The figurative meaning for this idiom relies on the idea that the head is the source of rationality, or that more specifically, the brain controls the body and its responses to outside stimuli. An alternate form of this phrase is “keep your head on,” which can be changed into yet another phrase, “don’t lose your head.” All of these phrases are used to tell a person to remain calm.
For English language beginners, it’s important to note that the phrase can be used for either short term or long term situations. For example, an English speaker who is facing continual challenges in a stressful job may say “I’ve got to keep my head, and wait for another opportunity to come around.” In a shorter term situation, someone who is holding three ringing cell phones might say “I’ve got to keep my head and prioritize this.”
In addition to the above imperative or self-referential uses, the phrase can also be used as a description of someone’s behavior after the fact. Often, this form of the phrase is used to commend someone. For instance, someone who has evaluated a person’s success in a job might say that the individual “can really keep (his or her) head” in the face of challenges. This can be part of a formal spoken or written commendation, or a more informal comment on the endurance of an individual.
Although other tenses can be applied to the phrase, some of them are not as likely as others. It’s unusual for an English speaker to use the phrase in the future tense, for example, to ask someone, “will you keep your head?” It’s also somewhat uncommon to use the phrase in the continuous, where an English speaker might ask “are you keeping your head?” In general, the past and present tenses are most commonly used with this idiom.
Another key tip for understanding the idea of the phrase, "keep your head," is in recognizing directional prepositions that modify the meaning of the phrase. For example, to keep one’s head up means remaining cheerful despite challenges. To keep one’s head down means to remain inconspicuous. Neither one of these should be confused with the basic idea of keeping one’s head as described above.
"Keeping your head" can still mean don't do anything that will lead you into a dangerous situation. For instance, if someone pulls out in front of you while you're driving, "keeping your head" means you don't try to retaliate.
It can also mean acting calmly in a potentially dangerous situation. If someone is following you, rather than "losing your head" and running or whatever, you instead drive to the police station if you're in the car, or go to an occupied area if you're outside.

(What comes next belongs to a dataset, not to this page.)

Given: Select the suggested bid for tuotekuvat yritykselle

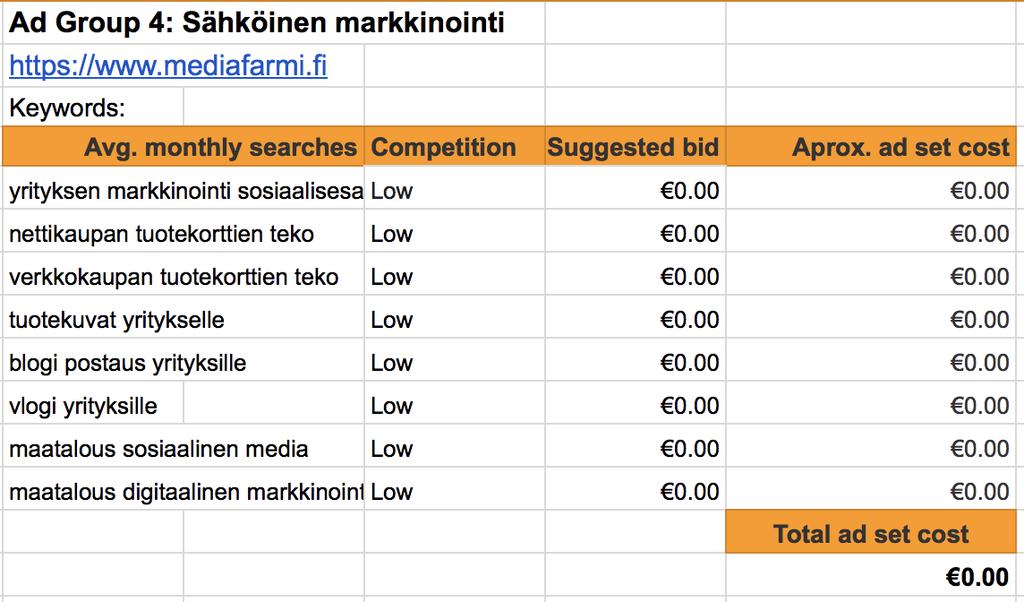Looking at the screenshot, I should click(635, 320).
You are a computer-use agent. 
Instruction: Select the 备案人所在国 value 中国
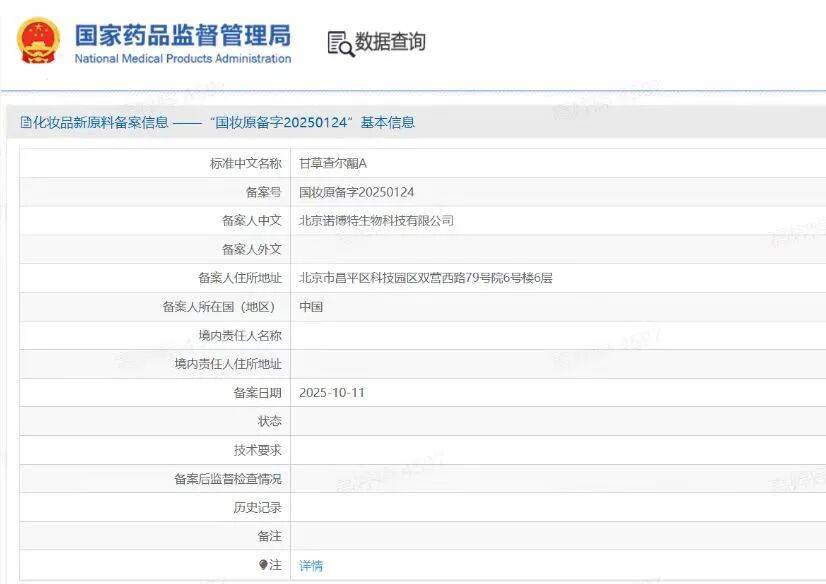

Keeping your head is interchangeable with "keeping your wits about you." It usually means calm action in a chaotic situation, rather than doing something stupid which could have serious repercussions.
As with many English idioms, this one has a dark past. It refers to those times in the past when rash behavior could get one arrested, tried and executed -- by beheading. So "keep your head" meant, "Don't say/do anything that might get you killed."
This, of course, was primarily the case in the English court, when a monarch might decide that a subject -- usually a nobleman -- was getting a bit too dangerous and might possibly be trying to overthrow the throne. There are numerous examples in English history of monarchs getting rid of rivals or traitors by beheading them. A prominent courtier who made it through his or her life without ever arousing the suspicion of the monarch was either canny or lucky.